Goal of the exercise
Lay out as a Markdown table, with columns headed "Row" and "Line", the part that opens with the line containing "You are a GUI" and closes with the line containing "coord(677,90)", both included, giving each nonblank line its own numbered row. Leave the pictures out of the answer.

Extracted material
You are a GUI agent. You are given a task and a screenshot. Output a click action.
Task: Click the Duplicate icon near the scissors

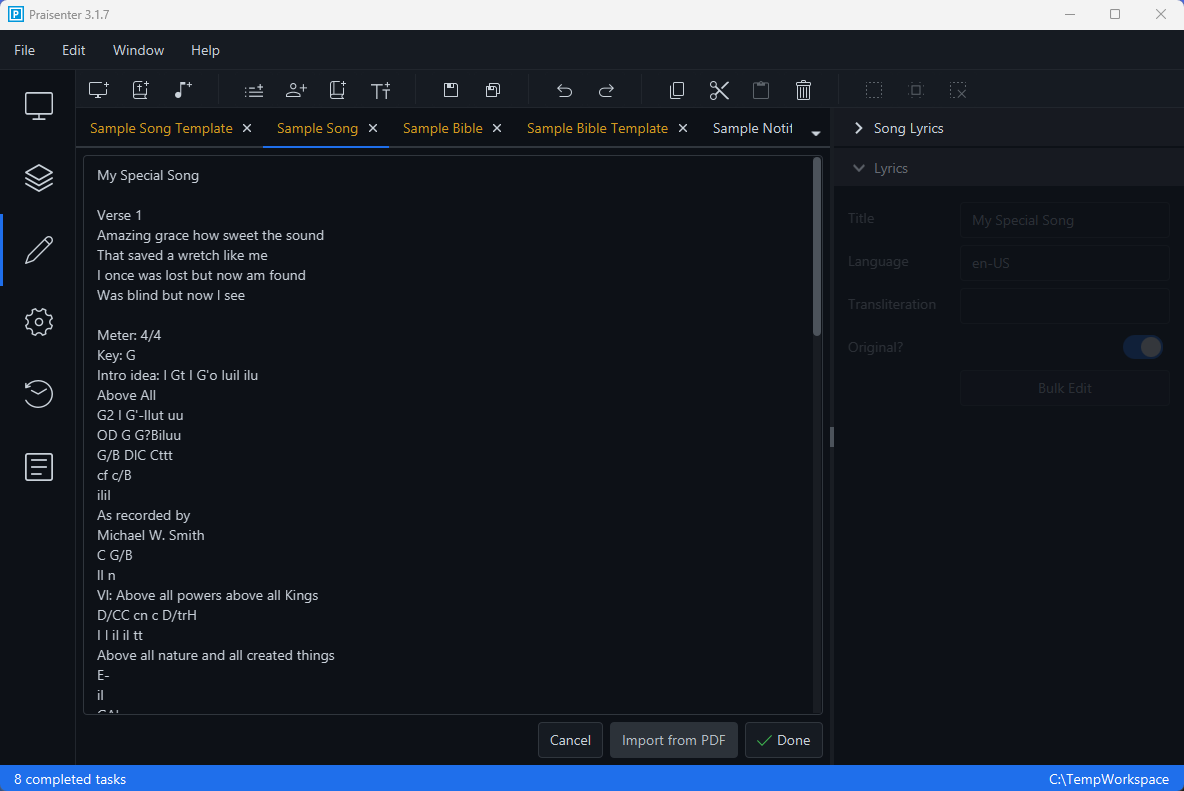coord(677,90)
--
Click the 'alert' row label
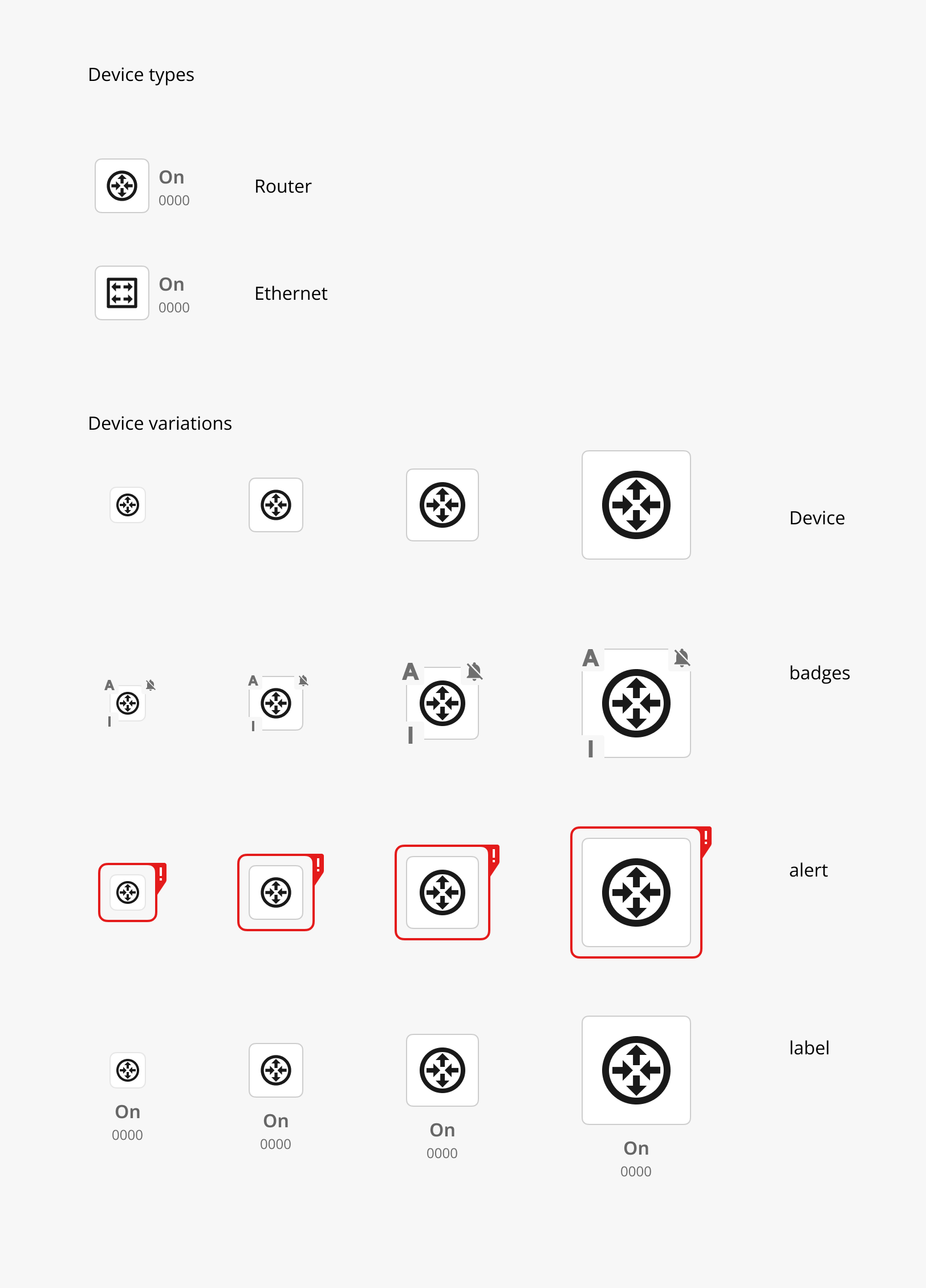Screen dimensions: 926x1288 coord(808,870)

Correct response
| Row | Line |
|---|---|
| 1 | You are a GUI agent. You are given a task and a screenshot. Output a click action. |
| 2 | Task: Click the Duplicate icon near the scissors |
| 3 | coord(677,90) |